**Apply what you read**
1. Write out the stage fright text from "#4. Thinking vs." to "actor freezing onstage.", substituting "prompt" for "cue".
2. What does the stage fright text name as one of the most common causes of an actor freezing onstage?

**Reading text**
────────────────────────────────────────

FIX: It can be very rewarding having friends and family in an audience to support you. If it makes you nervous to KNOW that they are there - ask them to come and not tell you when they're coming. Practice does make perfect in this case and the best way to learn to deal with this form of stage fright is to experience it over and over again until you get used to it.

#3. Your Imagination
CAUSE: you are about to go onstage and you start to think about your first line, how the scene is supposed to be played out, what you are supposed to do, where you are supposed to go, etc. Your imagination begins to play out a scenario of you missing a line or not being in the right place at the right time, forgetting a line, messing-up another actor, your heart-rate increases, your palms become sweaty, your throat dries out and SUDDENLY you hear your cue and go onstage to perform your scene. This is NOT the mindset you want to start your scene with.
FIX: Learn to control your mind. This is much easier said than done. The very first step is recognizing that you have an over-active imagination.  Meditation and breathing excerises where you focus entirely on your breath are great ways to get yourself "out of your head" and focusing on a simple task. 

#4. Thinking vs. Reacting
CAUSE: you're onstage in the middle of a scene, you're swaying, there are knots in your stomache, you're thinking and focusing on your next line and waiting anxiously for another actor to deliver your cue so you can say it. Waiting for your cue from an actor while thinking about your next line vs. listening to the other character speak is one of the most common causes of an actor freezing onstage.
FIX: Instead of imagining ahead of time what may or may not happen in a scene, try to focus on being present IN the scene. Be aware of your cues (verbal and non-verbal) and learn to go with the flow. If you stumble on a line, bump into furniture, cut another actor off, skip a line - USE IT! Stay in character and use it. A favourite saying of mine is "If the audience doesn't know you messed-up...you didn't."

#5. Thoughts of Being Judged
CAUSE: you're in the middle of a scene or you just delivered your first line and, wouldn't you know it, you stumbled, you lost your voice, your voice cracked, you messed-up a word, you stuttered, etc. Your mind immediately starts thinking about all the people who just watched you mess up and are laughing at you from inside their minds. You begin to sweat, lick your lips, rock on the spot, your heart races and your chest tightens up. What may have happend is that the audience, in fact, didn't realize you messed-up until you started to behave as though you had.
FIX: Stay in Character! Whatever happens (and believe me STUFF HAPPENS!) stay in character. React as your character would. If you stumble, react to your own stumble as your character would. If you bump into a piece of furniture, don't say "Oh sh*$#t" unless your character would do so ;)  People are not watching a group of actors playing on a stage, people are in the mindset of watching an alternate reality of REAL people playing out a REAL situation. Try to keep in mind that the audience is not watching YOU, they are watching your CHARACTER.
~

I will end this post by saying "you are your worst enemy". Know yourself, prepare and get experience.
Feel confident in yourself and all the hard work you have put into a production.
If you don't feel prepared - you prob'ly aren't prepared enough.

────────────────────────────────────────

**Records**
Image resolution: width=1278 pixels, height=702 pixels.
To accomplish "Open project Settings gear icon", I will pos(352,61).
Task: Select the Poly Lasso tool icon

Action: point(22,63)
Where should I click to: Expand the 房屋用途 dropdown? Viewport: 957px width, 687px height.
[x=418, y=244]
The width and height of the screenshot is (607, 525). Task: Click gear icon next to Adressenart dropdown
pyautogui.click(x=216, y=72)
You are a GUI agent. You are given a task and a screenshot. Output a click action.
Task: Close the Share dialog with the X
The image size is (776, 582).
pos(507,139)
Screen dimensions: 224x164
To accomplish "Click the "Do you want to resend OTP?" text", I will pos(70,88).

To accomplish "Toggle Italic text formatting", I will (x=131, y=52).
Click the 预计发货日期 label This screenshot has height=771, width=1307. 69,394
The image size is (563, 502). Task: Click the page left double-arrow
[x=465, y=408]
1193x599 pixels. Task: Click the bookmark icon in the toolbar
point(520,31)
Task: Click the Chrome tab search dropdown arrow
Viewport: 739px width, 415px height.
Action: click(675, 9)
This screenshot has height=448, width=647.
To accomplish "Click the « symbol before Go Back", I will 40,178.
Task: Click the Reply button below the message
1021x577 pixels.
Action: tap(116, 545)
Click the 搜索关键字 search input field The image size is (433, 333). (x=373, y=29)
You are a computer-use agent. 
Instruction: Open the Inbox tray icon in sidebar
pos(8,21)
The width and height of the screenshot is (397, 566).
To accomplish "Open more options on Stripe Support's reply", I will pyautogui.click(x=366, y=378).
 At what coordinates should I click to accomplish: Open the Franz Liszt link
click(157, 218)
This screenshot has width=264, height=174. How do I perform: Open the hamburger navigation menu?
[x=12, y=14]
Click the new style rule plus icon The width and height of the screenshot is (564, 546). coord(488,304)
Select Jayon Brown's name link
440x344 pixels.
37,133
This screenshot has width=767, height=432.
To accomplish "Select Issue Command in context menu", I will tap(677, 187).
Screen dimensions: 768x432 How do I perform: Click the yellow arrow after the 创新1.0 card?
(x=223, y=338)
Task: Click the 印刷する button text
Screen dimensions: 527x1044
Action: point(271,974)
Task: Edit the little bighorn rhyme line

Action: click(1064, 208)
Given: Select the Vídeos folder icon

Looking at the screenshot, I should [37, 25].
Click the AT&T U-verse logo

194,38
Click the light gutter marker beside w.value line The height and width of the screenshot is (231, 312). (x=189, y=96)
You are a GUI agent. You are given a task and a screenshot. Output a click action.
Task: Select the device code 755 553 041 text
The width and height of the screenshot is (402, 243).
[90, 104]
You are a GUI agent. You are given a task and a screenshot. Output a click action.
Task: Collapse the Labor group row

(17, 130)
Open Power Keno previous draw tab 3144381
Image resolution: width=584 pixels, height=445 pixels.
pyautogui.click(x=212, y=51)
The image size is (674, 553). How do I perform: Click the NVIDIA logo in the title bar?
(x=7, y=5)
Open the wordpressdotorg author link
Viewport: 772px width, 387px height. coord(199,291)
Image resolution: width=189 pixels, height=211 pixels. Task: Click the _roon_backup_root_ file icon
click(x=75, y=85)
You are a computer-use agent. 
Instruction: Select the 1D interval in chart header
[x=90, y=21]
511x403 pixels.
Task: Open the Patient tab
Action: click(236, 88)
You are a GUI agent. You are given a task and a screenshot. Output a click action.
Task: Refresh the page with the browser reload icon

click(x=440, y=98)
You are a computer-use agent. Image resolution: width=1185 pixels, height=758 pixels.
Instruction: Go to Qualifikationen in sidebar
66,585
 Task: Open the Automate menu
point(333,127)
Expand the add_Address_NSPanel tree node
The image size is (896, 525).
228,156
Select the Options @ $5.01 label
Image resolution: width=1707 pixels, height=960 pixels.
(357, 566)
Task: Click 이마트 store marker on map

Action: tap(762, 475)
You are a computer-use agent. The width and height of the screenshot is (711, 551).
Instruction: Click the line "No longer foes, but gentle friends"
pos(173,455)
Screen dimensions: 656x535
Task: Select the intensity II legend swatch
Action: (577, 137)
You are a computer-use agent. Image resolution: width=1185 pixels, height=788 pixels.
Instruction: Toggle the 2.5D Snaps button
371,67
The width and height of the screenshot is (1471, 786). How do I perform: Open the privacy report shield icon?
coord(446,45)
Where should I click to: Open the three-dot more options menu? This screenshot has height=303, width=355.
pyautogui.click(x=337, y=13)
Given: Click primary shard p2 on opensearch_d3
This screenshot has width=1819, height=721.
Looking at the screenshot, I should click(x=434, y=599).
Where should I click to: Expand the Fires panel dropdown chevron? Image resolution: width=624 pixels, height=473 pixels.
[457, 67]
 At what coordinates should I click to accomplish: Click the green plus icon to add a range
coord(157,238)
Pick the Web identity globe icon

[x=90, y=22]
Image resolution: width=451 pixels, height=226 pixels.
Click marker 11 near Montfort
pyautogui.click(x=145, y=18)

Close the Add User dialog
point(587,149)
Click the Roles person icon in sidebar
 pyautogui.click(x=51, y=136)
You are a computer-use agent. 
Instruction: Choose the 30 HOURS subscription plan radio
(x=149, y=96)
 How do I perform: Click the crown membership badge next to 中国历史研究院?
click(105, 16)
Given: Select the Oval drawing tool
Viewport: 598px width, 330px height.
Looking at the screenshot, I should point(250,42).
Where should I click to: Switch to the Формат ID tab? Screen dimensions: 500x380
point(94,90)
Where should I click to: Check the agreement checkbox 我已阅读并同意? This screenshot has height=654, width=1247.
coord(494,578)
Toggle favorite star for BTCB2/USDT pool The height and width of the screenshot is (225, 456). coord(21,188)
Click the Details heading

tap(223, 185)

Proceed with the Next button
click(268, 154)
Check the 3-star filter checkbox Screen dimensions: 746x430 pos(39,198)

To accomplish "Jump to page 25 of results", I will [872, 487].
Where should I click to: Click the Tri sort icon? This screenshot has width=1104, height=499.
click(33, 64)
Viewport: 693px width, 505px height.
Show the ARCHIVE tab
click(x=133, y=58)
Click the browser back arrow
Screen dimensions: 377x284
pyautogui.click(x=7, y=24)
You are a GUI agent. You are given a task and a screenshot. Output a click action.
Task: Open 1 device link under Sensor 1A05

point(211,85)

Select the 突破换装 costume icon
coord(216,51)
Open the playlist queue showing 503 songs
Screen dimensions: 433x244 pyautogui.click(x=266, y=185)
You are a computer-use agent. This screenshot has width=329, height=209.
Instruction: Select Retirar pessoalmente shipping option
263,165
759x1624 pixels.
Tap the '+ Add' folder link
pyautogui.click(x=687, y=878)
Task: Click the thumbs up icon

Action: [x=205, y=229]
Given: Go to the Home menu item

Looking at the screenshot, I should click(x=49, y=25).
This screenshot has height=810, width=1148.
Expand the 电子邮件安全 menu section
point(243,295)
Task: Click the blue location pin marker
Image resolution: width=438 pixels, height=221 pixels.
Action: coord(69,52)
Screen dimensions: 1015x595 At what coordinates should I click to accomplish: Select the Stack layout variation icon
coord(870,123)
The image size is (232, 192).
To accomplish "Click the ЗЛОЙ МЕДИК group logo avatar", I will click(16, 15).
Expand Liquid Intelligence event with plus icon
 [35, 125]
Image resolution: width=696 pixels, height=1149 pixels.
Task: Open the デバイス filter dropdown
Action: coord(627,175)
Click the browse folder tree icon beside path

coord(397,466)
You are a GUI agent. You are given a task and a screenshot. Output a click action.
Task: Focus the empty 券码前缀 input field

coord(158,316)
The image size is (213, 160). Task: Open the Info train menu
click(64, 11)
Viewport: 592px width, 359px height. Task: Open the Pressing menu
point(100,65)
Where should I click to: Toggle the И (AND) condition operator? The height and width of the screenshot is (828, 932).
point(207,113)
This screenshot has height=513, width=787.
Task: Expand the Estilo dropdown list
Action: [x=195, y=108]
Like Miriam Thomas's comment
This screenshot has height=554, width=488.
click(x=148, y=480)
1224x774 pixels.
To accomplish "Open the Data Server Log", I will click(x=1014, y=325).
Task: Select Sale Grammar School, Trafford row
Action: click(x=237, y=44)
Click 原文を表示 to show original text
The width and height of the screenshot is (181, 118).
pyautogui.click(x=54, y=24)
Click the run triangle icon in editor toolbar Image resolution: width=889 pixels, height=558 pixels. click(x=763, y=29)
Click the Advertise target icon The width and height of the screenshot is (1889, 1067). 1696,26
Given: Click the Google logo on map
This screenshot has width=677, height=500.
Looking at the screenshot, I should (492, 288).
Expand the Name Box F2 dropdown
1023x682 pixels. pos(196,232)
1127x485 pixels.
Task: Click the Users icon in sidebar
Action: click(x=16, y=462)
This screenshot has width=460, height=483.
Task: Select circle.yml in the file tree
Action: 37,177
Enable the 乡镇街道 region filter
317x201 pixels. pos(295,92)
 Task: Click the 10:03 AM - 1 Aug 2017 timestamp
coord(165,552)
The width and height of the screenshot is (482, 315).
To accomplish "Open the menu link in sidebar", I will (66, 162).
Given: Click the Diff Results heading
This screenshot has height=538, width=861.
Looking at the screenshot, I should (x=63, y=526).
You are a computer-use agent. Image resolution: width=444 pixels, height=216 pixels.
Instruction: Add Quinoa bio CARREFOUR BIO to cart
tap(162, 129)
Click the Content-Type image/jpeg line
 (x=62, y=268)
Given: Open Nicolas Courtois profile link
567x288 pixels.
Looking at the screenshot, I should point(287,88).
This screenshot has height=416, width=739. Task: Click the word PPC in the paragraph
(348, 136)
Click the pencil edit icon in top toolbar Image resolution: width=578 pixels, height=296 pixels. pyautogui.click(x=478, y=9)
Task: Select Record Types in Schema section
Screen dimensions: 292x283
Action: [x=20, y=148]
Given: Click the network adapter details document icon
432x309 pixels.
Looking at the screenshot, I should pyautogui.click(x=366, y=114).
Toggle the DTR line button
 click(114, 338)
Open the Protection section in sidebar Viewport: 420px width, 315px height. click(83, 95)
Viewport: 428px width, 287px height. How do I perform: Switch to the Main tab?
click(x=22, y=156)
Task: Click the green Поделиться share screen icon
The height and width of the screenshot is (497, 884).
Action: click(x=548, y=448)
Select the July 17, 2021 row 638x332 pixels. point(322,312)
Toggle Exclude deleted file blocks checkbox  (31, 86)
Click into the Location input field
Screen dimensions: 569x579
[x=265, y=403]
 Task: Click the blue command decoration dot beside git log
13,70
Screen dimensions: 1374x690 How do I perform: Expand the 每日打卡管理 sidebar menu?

────────────────────────────────────────

**Answers**
1.
#4. Thinking vs. Reacting
CAUSE: you're onstage in the middle of a scene, you're swaying, there are knots in your stomache, you're thinking and focusing on your next line and waiting anxiously for another actor to deliver your prompt so you can say it. Waiting for your prompt from an actor while thinking about your next line vs. listening to the other character speak is one of the most common causes of an actor freezing onstage.

2. Waiting for a cue from another actor while thinking about your next line, instead of listening to the other character speak.